Uncertainty makes it harder to negotiate and sustain a coordinated outcome. Country A may claim its policies help the rest of the world, while country B may claim harm. As a negotiating tactic this may be sensible, but it is hardly a recipe for arriving to the cooperative outcome. The paper by Ostry and Ghosh also discusses other impediments to realizing the gains from coordination, including a lack of focus on domestic policy tradeoffs (such tradeoffs are indeed a necessary condition for successful coordination) and inherent asymmetries in the global economy.
What can we learn both from the successful coordination cases and the less successful ones? First, there have to be large and clear gaps between cooperating and not cooperating to overcome the tendency of countries to solve their problems unilaterally. And it must also be clear how each player can contribute to the global outcome. When coordination implies that all players have to do the same thing (say, expand fiscal policy, or refrain from competitive depreciations), coordination is likely to be easier to explain and to achieve. When the quid pro quo is more complex, coordination is likely to be more difficult and may just not happen—even if on paper the gains are large.
Can something better be done? There would seem to be a role for a ‘neutral assessor’ to clarify the nature of spillover effects and thus make it easier to establish and sustain cooperative outcomes. The IMF already plays a role as an assessor through its country surveillance and, by recognizing the increased interconnectedness across countries, it is playing a greater role in identifying spillovers. Here it can help identify policies that would be in both the national and global interest.

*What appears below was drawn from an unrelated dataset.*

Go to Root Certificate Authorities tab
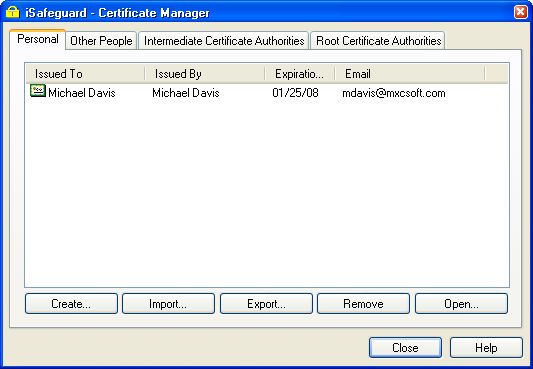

Is there more that could be done? There may be times when the scope for mutually advantageous policies simply is not there: for example, when a large country’s policies exert adverse spillovers across a swath of smaller countries but the actions of the smaller players do not materially affect economic outcomes in the large country.
Would some guideposts or rules of the road (analogous to the rules that originally underpinned Bretton Woods—e.g., against competitive depreciation) help to limit the scope for adverse spillovers be desirable in such cases? The logic of such rules seems compelling. The guideposts could take the form of warnings, or stronger measures, when current accounts deviate too much from current account norms, or when some aspects of a country’s capital account become too unbalanced, contributing to credit or asset price boom-bust cycles abroad.
Our sense is that, like the Loch Ness monster, international macro policy coordination may continue to be heard about more often than it is seen. There are important obstacles to reaping the gains from coordination. To help overcome those, the circumstances when gains are likely to be large need to be identified and a push made for specific coordinated outcomes in such cases. And when the gains from coordination are not there, this needs to be acknowledged. But even in such cases, if large players in the global economy are responsible for significant adverse spillovers across a swath of smaller countries, this needs to be acknowledged as well, and feasible remedies considered.